The panel announced Thursday that it is extending an investigation into whether the congressman broke House rules against using official resources for campaign work.
It released a report by the independent Office of Congressional Ethics that says it's likely that Honda's staff prepared campaign materials on taxpayer-paid time and may have used an office-sponsored roundtable event with a State Department official to boost Honda's political support and perhaps raise campaign cash from influential South Asian donors.
The independent panel interviewed Honda and some of his staff aides. It said there is "substantial reason to believe'' that he used taxpayer resources, including staff time, to help his campaign and improperly tied official events to political or campaign support.
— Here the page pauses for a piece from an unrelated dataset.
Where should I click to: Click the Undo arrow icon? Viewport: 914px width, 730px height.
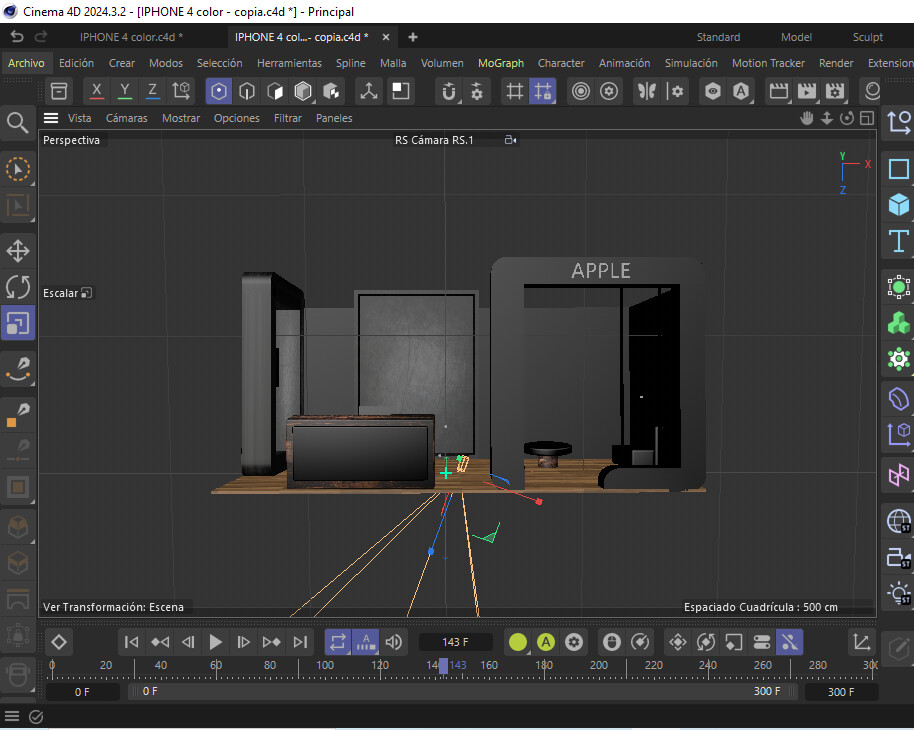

For instance, according to notes taken at a staff retreat, Honda's then-campaign manager told congressional staff aides that Honda's campaign "takes (district office) events and uses them to raise $.''
When asked about this, Honda told investigators that "it's open to a lot of interpretation, but it doesn't look good.''
In a statement released by his campaign, Honda minimized the allegations.
"The issues addressed in the report simply do not represent congressional ethics violations,'' Honda said. The campaign noted that many cases referred to the official House Ethics Committee are dismissed.
Congressional aides told investigators that they reported to Honda's top congressional aide – she described herself as a campaign volunteer – when performing campaign work.
Honda's staff also organized a February 2013 roundtable with a State Department official on business relations between India and the U.S. as the lawmaker began to represent a larger share of Indian Americans and was concerned that a candidate from that community would run against him. Lists prepared by Honda aides noted past political donations by potential guests.
Top Honda aide Jennifer Van der Heide sent an email to campaign and official aides asking "how are we doing outreach to them for $?''
Asked what she meant by that, Van der Heide told investigators "I don't know.''
Honda's campaign statement said the allegations involve "missteps'' and "sloppiness'' by his staff.
Honda narrowly prevailed last year over Democrat Ro Khanna.